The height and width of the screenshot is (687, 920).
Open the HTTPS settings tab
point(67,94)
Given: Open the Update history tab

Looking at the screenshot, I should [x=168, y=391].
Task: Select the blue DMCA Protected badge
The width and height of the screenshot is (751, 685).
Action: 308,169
• • •
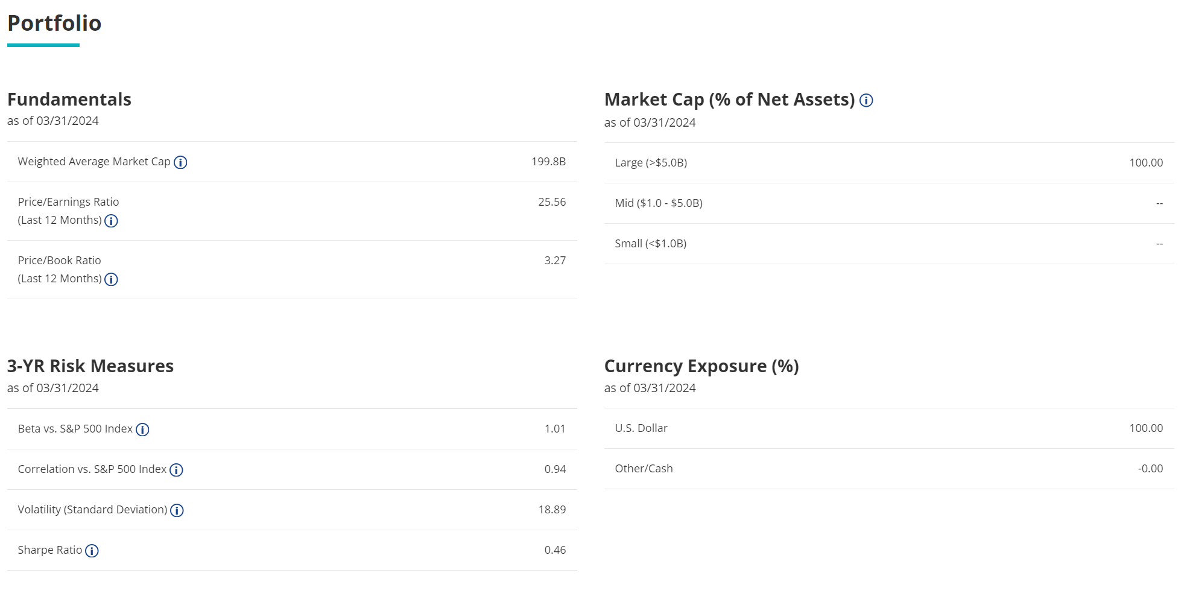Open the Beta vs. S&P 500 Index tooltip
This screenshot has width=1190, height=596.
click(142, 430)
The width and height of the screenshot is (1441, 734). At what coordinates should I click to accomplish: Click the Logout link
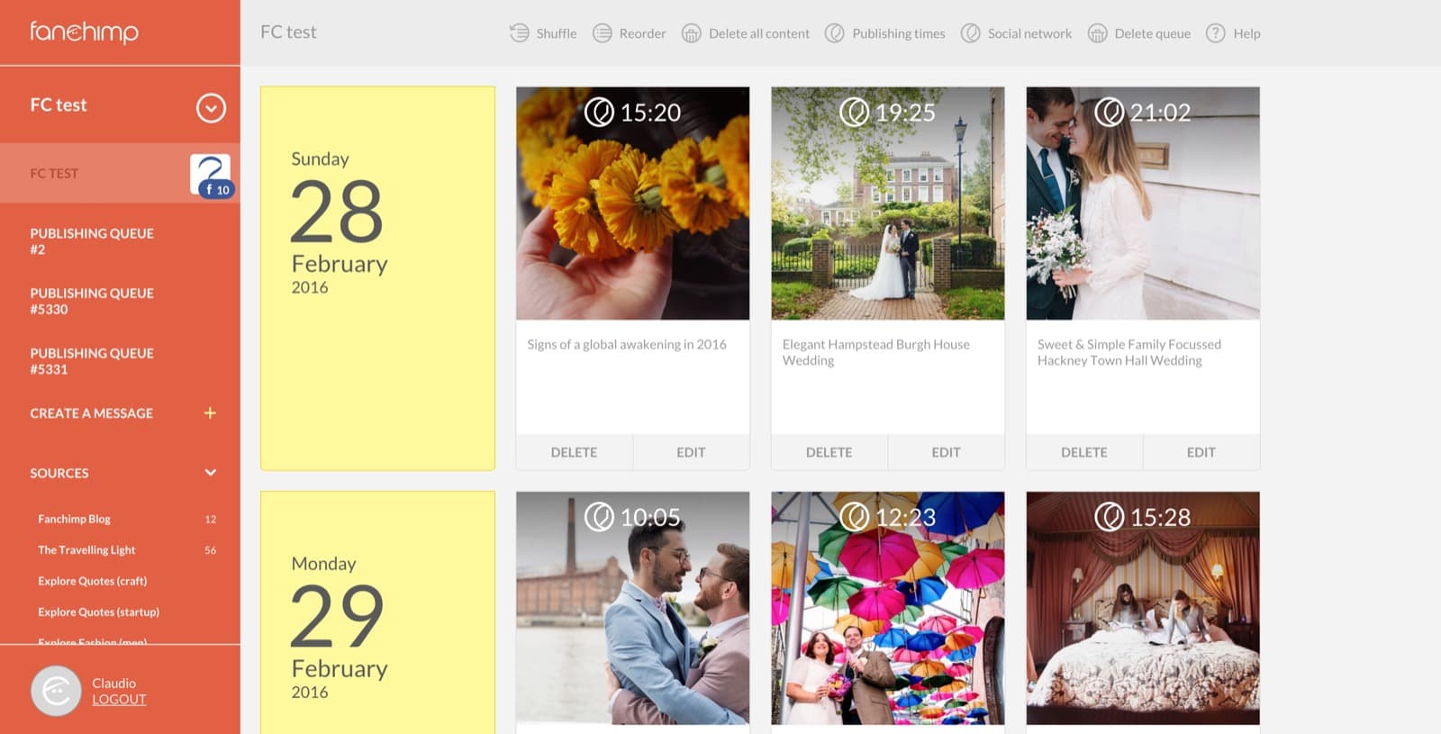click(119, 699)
• • •
# Work to complete
Working from the material above, restate word for word the lines between the line with "The height and" and the line with "Task: Select the blue DMCA Protected badge", both included, and only those.

# Response area
The height and width of the screenshot is (687, 920).
Open the HTTPS settings tab
point(67,94)
Given: Open the Update history tab

Looking at the screenshot, I should [x=168, y=391].
Task: Select the blue DMCA Protected badge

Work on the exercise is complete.